3. İkinci sınıf vatandaşlar: AKP’li ya da yandaş değillerdir. Bunlar kendilerini hep birinci sınıf vatandaş olarak görmeye, ulus devletin tercihleri doğrultusunda diğer kesimleri ötekileştirmeye alışmışlardır. Genellikle içlerinden ya da kendi aralarındaki sessiz sohbetlerde AKP’yi eleştirir, sayıp dökerler ancak bunun dışında bir şey yapmazlar. En radikal eylemleri, sosyal medyada adlarının önüne TC ibaresi, profillerine de Türk bayrağı ya da Atatürk resmi koymaktır. Kaderlerine razı olmuşlardır, tek umutları bir gün birinin gelip kendilerini kurtarmasıdır!

4. Vatan haini, terörist ilan edilen vatandaşlar: AKP’nin politikalarını eleştirirler, demokrasi, insan hakları, hukukun üstünlüğü gibi değerleri savunur; hakları için mücadele ederler. Onlar; emeğinin karşılığını alamayan işçidir, çiftçidir; belediyesine kayyum atanan, siyasi temsilcileri tutsak edilen, partisi kapatılmak istenenlerdir; demokratik özerk üniversite talebiyle direnen öğrencilerdir; insan hakları ihlallerine karşı çıkan, barış isteyen akademisyenlerdir; pandemi ile mücadelede her gün meslektaşlarını kaybeden, ölüm riskiyle çalışmaya itiraz eden sağlıkçılardır, doğa katliamlarına karşı çıkanlardır. Onları ikinci sınıf vatandaşlardan ayıran, kaderlerine razı olamayıp demokratik yollarla mücadeleyi seçmeleridir.

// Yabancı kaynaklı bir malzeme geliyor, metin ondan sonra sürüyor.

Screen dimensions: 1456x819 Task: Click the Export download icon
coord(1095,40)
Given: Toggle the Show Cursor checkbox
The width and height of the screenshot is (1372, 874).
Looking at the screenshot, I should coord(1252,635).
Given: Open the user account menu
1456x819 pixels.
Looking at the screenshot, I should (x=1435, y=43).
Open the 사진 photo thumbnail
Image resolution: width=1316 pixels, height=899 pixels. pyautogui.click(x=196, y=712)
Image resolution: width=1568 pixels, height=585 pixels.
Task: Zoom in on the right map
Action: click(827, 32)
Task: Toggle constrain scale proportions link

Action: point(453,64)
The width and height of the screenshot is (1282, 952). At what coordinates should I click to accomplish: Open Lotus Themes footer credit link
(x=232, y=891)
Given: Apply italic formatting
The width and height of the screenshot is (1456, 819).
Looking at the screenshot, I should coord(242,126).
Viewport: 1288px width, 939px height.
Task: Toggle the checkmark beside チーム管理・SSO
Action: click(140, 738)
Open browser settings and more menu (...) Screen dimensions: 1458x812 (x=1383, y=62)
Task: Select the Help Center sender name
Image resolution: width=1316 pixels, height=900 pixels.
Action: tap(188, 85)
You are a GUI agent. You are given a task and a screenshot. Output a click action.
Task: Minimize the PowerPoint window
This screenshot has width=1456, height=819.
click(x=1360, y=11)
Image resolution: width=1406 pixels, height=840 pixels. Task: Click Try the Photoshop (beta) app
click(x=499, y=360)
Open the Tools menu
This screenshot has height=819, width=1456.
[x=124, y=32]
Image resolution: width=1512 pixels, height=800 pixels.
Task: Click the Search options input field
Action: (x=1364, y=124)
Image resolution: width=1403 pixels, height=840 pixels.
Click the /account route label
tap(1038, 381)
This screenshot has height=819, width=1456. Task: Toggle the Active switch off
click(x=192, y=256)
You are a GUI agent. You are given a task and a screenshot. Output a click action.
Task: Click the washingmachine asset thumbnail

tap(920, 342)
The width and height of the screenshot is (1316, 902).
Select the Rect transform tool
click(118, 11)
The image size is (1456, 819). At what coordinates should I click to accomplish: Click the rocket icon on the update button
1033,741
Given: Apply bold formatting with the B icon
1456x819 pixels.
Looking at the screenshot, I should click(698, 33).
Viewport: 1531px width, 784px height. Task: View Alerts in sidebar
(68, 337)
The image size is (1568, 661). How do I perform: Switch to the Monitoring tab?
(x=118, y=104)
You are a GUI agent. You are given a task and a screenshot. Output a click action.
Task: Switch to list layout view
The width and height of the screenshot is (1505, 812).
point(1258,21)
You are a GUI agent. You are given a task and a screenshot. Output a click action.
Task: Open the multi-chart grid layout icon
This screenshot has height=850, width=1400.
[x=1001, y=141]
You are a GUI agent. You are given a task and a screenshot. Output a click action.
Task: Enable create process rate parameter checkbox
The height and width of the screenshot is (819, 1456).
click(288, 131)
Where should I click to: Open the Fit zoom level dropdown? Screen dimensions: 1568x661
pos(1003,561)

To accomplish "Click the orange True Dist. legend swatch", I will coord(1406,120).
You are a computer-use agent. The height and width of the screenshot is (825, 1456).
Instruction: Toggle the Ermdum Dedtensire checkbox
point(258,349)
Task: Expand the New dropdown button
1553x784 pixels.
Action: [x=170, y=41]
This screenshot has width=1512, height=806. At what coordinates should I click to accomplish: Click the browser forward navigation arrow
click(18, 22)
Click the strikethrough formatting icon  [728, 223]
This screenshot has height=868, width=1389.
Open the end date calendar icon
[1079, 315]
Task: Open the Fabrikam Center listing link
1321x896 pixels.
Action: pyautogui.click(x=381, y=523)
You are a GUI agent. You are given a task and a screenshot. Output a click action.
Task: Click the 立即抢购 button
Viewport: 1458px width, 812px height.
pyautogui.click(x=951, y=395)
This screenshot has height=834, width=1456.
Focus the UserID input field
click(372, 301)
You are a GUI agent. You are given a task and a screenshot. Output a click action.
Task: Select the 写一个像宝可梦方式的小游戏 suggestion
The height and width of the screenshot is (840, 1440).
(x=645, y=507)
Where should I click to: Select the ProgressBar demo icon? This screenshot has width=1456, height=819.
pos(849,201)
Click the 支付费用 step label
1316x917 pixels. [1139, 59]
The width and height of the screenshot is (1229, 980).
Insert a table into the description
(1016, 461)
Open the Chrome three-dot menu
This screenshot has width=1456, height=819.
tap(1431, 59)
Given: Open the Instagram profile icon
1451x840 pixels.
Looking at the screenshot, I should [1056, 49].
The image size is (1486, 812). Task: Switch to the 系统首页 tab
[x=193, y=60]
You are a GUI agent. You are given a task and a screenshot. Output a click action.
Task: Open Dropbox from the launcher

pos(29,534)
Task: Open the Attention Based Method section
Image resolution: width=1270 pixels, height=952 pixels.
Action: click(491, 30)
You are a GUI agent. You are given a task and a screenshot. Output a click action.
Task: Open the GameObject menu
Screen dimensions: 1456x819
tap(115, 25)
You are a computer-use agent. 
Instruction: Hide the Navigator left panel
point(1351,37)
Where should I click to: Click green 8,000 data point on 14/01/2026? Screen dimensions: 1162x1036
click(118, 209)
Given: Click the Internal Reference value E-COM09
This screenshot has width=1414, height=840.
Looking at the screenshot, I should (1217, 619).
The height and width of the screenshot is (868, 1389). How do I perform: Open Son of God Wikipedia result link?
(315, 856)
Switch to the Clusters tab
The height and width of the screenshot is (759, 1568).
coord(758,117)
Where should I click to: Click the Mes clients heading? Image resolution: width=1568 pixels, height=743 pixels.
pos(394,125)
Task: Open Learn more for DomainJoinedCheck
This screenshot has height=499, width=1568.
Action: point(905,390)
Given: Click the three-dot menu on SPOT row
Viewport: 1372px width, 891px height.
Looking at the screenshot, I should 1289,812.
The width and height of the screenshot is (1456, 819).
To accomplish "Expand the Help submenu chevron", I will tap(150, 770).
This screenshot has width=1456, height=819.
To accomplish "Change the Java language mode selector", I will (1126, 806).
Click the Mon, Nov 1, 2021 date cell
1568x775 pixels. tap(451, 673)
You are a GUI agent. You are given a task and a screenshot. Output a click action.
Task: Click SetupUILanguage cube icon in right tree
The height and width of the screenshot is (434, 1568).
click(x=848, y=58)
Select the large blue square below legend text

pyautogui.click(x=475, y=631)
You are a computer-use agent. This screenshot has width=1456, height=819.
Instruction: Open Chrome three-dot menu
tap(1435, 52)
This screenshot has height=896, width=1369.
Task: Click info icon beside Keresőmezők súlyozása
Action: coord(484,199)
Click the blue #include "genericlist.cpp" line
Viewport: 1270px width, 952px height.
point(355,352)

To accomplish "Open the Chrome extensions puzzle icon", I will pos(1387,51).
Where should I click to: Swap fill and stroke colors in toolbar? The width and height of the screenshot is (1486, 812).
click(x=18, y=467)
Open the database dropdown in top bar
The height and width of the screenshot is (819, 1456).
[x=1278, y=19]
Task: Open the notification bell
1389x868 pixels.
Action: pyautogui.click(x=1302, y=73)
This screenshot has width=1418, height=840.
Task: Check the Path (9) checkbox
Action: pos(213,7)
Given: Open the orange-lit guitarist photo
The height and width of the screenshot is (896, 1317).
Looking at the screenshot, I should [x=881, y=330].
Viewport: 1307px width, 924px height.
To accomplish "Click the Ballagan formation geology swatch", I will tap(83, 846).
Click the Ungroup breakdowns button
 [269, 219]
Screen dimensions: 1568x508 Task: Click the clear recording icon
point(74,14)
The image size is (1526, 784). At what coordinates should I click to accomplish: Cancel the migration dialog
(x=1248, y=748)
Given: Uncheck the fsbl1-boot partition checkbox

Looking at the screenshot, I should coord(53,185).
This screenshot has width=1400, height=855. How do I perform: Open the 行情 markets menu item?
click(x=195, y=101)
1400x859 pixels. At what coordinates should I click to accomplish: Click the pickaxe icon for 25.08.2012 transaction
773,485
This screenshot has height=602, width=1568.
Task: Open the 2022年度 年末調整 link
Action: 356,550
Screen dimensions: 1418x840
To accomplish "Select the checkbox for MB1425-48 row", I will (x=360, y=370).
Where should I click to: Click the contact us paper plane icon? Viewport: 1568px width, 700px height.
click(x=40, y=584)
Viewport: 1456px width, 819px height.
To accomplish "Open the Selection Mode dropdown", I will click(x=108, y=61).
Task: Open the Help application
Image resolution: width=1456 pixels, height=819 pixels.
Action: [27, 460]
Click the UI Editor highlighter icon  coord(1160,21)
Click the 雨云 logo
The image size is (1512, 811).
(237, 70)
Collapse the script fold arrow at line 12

Sözün özü: Ayrımcılık, büyük bir salgın hastalık gibidir. Bugün siz Ermeni’yi, Rum’u, Kürt’ü, Alevi’yi, mütedeyyin yaşamı ya da seküler yaşamı tercih edeni veya sığınmacıyı ötekileştirirsiniz, yarın da başkası gelir, bir partinin yandaşlığı üzerinden sizi ötekileştirir. Demokratik, adil bir düzende özgürce yaşamak isteniyorsa her şeyden önce bunun, diğer halklara rağmen ol(a)mayacağını idrak etmekten geçtiğini görmek gerekir. Diğer halkların ya da toplum kesimlerinin özgürlüğü sınırlanarak hiç kimse daha özgür olamaz. Bu nedenle halklar arasında her türlü ayrımcılığa karşı olunmalı ve bu ayrışmanın kapitalizmin ürünü olduğu dolayısıyla mücadelenin de nihai olarak kapitalizme karşı yürütülmesi gerektiği unutulmamalıdır!